The CFPB conducted a study released in 2015 that showed very few consumers ever bring suit — or consider bringing suit — against their financial institution, either in an individual lawsuit or in arbitration.

The reason? Because it costs money to seek civil justice. As conservative 7th Circuit Judge Richard Posner once remarked, “Only a lunatic or a fanatic sues for $30,” Carnegie v. Household Int’l, Inc., 376 F.3d 656 (7th Cir. 2004).

Class action lawsuits return hundreds of millions of dollars to consumers and serve as a deterrent to companies for legally questionable practices. Class action lawsuits are in effect the only way consumers can reasonably seek civil justice if they are wronged by a company.

Writing the rules

When financial institutions draft adhesion contracts that include mandatory arbitration clauses, consumers agree to only settle disputes in expensive individual lawsuits, or through arbitration. The terms of the arbitration clauses further limit consumer rights by going so far as to dictate which arbitration company will be hired.

When the company chooses the arbitrator, there is an inherent bias in favor of the company, known as the “repeat-player effect.” This bias gives the company an advantage in the process, and removes the level playing field. The results of arbitration are also closed, so no other consumers or would-be plaintiffs can know how certain issues — or even what issues — are being handled.

The biggest legal challenge to bad consumer banking habits came in the last decade, when consumers fought excessive bank overdraft fees and won.
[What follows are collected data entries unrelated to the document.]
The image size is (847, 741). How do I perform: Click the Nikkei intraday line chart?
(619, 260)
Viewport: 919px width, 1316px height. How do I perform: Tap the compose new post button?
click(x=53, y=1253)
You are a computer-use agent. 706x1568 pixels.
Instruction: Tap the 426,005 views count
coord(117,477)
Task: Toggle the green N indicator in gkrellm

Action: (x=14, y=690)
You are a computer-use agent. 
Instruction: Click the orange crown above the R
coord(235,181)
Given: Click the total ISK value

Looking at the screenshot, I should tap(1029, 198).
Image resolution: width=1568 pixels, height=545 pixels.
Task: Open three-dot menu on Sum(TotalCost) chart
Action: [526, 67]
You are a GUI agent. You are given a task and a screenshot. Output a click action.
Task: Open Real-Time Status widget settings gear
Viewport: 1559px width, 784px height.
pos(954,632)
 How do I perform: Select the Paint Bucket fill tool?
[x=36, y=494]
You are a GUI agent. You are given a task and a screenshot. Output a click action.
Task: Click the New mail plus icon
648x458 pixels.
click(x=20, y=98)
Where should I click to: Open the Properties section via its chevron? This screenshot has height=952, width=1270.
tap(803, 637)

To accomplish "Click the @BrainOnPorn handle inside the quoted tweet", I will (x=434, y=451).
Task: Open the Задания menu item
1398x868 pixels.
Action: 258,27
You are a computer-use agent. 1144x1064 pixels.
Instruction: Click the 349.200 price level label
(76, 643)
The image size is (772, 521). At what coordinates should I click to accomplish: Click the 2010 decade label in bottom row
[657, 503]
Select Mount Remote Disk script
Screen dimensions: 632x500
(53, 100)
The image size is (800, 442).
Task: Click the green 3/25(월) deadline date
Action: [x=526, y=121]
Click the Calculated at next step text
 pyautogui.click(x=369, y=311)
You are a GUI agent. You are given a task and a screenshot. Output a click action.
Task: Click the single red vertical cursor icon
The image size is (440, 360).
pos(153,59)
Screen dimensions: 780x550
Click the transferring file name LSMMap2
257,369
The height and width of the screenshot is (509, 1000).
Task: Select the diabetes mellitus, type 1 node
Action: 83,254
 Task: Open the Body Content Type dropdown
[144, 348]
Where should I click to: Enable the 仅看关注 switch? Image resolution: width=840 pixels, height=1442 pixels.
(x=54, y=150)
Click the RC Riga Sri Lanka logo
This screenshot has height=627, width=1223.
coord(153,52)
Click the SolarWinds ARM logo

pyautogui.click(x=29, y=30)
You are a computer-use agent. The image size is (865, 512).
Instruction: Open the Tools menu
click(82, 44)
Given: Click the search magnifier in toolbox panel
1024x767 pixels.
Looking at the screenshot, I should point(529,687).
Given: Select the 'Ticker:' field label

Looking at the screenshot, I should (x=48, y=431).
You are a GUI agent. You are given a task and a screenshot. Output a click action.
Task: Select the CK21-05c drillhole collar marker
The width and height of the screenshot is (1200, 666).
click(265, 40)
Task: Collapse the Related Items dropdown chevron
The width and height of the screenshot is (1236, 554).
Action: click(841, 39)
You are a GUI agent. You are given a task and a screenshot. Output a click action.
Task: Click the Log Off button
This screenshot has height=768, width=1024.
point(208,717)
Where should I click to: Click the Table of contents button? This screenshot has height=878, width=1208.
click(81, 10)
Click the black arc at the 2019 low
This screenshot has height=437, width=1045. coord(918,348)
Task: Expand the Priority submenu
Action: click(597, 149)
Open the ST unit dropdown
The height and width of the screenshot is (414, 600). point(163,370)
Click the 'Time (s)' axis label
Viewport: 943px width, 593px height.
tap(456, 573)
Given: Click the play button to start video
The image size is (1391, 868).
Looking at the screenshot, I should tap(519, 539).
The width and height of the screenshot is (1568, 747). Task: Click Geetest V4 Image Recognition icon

Through class action litigation, it was revealed that some of the nation’s biggest banks were making record profits by reorganizing account data so that bank customers’ largest transactions processed before smaller ones, deliberately creating a scenario where the chance of overdrawing the account was maximized, generating more fees. Instead of processing transactions chronologically, the largest debit would occur first — by design — so that if the account went into the red, all subsequent debits would trigger additional fees.

The overdraft fee litigation resulted in hundreds of millions of dollars being returned to class members — consumers who were the least able to pay hefty fees. Of the banks that returned funds to consumers and those that did not, the only difference between them was one thing — mandatory arbitration clauses.

Banks that required forced arbitration ended up paying nothing. And when there are no consequences for bad behavior, there’s not much reason to change. The arbitration clauses acted as “Get out of jail free” cards. But instead of Monopoly money, it was your money.

And if you have never overdrawn your bank account, you might think that you didn’t benefit from the overdraft fee litigation. But in addition to returning funds to millions of customers, the banks also agreed to change their conduct.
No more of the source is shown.